New to these scales? The USDA hardiness zone map explained covers how the zone numbers work, and you can find your own zone with the zone finder.

Minimum temperature — and what happens below it

Minimum survivable temperature is roughly about −20 to −15 °C. Grayleaf Cranesbill is built for winter — once established it takes hard frost and snow in its stride.

Concretely, for grayleaf cranesbill as it gets too cold:

Can grayleaf cranesbill go outside or overwinter — and where?

Work back from your local frost dates with the frost-date calculator: the last spring frost and first autumn frost are what really decide when grayleaf cranesbill can be outside. US growers can check USDA zones; UK growers should use the RHS hardiness ratings, which match the H6 figure above.

Grayleaf Cranesbill hardiness — frequently asked questions

Is grayleaf cranesbill cold hardy?

Yes — grayleaf cranesbill is genuinely cold hardy. Rated RHS H6 and USDA 5-8, it lives outdoors all year and needs winter cold rather than protection from it. An outdoor plant. Grayleaf Cranesbill is hardy across USDA 5-8; it belongs in the ground or a frost-proof container, not on a windowsill, and many types actively need a cold winter to perform.

What is the minimum temperature grayleaf cranesbill can survive?

Minimum survivable temperature is roughly about −20 to −15 °C. Grayleaf Cranesbill is built for winter — once established it takes hard frost and snow in its stride.

What hardiness zone is grayleaf cranesbill?

Grayleaf Cranesbill is rated USDA 5-8 and RHS H6 — Hardy throughout the UK and northern Europe.

Can grayleaf cranesbill survive winter outside?

Plant it out within USDA 5-8 and it overwinters with little or no help. It does not want to come indoors — a warm winter room actually weakens a hardy plant by denying it dormancy. The real risks in its range are waterlogging, wind-rock on young plants, and a late hard frost on new growth — not ordinary winter cold.

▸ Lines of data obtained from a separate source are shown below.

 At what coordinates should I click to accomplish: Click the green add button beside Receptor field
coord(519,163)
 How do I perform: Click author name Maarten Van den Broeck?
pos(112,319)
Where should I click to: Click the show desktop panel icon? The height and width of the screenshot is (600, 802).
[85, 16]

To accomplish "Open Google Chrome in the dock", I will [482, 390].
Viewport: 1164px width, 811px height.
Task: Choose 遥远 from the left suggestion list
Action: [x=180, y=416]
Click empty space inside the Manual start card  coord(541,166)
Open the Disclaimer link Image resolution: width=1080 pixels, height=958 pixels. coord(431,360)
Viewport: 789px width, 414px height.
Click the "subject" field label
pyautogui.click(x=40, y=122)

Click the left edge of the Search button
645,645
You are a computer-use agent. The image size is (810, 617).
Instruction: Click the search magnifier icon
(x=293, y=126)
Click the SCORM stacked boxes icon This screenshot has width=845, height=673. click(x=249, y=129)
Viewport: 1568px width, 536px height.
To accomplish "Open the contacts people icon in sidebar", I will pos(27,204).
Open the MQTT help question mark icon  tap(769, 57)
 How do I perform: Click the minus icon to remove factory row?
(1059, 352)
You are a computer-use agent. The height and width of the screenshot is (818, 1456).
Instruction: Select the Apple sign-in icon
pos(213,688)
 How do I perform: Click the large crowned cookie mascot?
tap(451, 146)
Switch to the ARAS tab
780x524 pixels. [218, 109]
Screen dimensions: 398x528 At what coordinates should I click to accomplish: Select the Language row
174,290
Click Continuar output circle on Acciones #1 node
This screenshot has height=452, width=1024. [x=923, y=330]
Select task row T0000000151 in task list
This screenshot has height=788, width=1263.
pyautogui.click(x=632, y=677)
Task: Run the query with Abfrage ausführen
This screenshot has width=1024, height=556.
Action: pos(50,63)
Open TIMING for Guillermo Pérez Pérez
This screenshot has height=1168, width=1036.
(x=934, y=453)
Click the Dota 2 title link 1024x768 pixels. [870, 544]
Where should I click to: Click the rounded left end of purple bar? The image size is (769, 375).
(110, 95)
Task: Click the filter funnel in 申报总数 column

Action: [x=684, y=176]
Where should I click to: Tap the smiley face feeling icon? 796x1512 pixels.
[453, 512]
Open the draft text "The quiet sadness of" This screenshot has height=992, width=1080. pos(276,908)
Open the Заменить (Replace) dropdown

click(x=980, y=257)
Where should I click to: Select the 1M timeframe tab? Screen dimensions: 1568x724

What happens to grayleaf cranesbill below its minimum temperature?

It tolerates winter lows to about −20 to −15 °C once established. Below its rated zone, the visible damage is browned or blackened top growth and, in the worst case, a killed crown or root. First-year, newly planted, or container-grown specimens are noticeably less hardy than established garden plants — the roots are exposed.